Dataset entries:
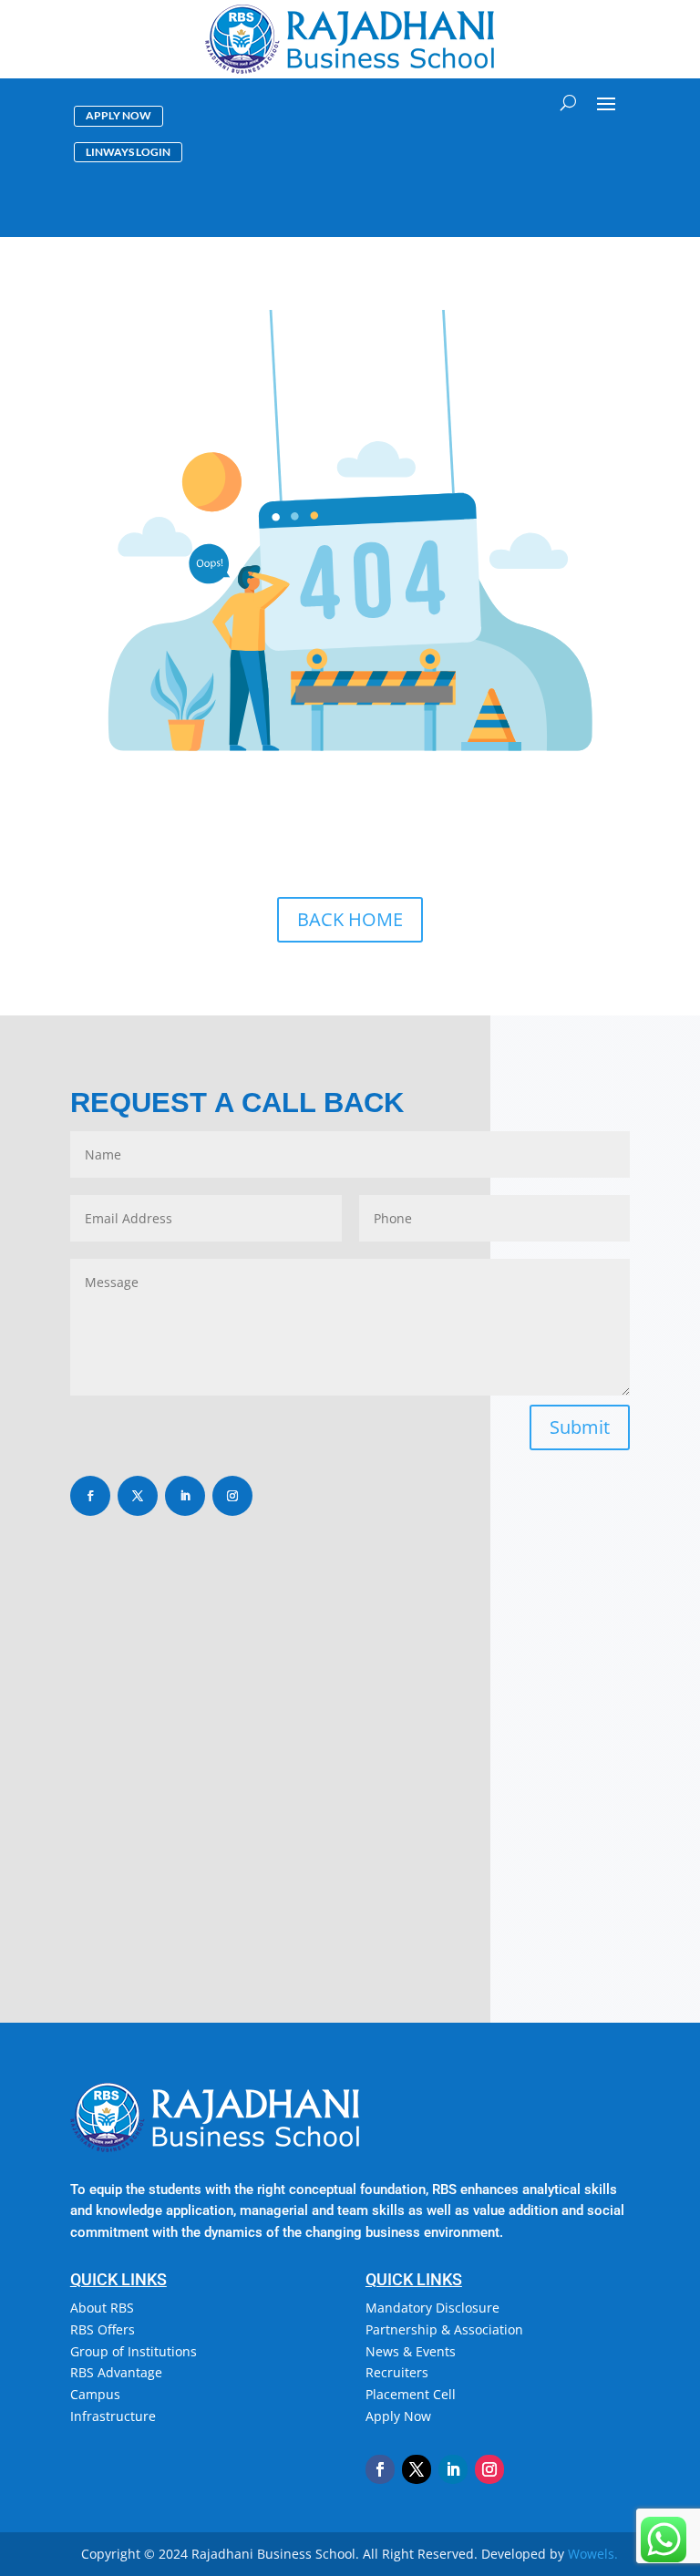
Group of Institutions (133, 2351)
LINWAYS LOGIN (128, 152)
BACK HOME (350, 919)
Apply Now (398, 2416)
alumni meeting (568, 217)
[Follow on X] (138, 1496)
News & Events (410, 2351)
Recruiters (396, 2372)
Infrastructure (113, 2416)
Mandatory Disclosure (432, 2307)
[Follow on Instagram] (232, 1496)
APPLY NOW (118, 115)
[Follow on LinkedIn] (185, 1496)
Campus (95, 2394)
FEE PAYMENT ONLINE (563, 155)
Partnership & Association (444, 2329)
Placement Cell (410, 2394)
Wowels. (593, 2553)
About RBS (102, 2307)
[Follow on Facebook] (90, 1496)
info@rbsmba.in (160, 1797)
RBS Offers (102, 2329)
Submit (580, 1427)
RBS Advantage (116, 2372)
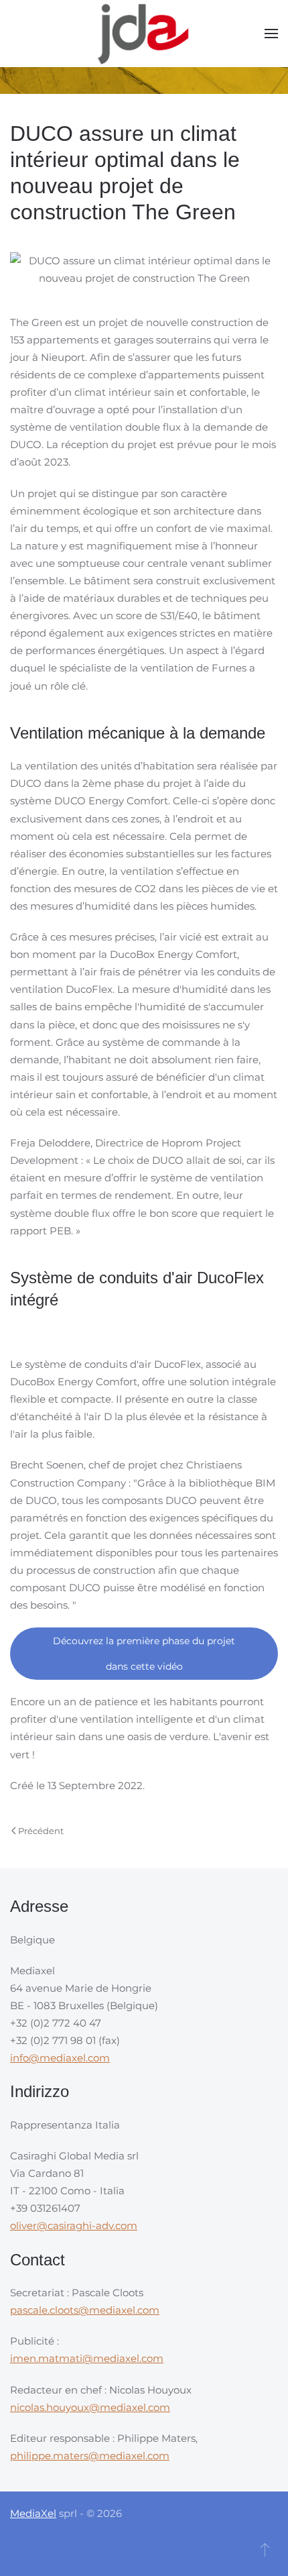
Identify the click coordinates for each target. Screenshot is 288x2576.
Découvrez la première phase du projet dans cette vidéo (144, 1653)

TASK DIRECTIONS: Return exactly the lines above from the line that has "Mandatory Disclosure (432, 2307)" through the line that has "[Follow on Facebook] (90, 1496)", inclusive, and nothing else.

EXPECTED OUTPUT:
Mandatory Disclosure (432, 2307)
[Follow on Instagram] (232, 1496)
APPLY NOW (118, 115)
[Follow on LinkedIn] (185, 1496)
Campus (95, 2394)
FEE PAYMENT ONLINE (563, 155)
Partnership & Association (444, 2329)
Placement Cell (410, 2394)
Wowels. (593, 2553)
About RBS (102, 2307)
[Follow on Facebook] (90, 1496)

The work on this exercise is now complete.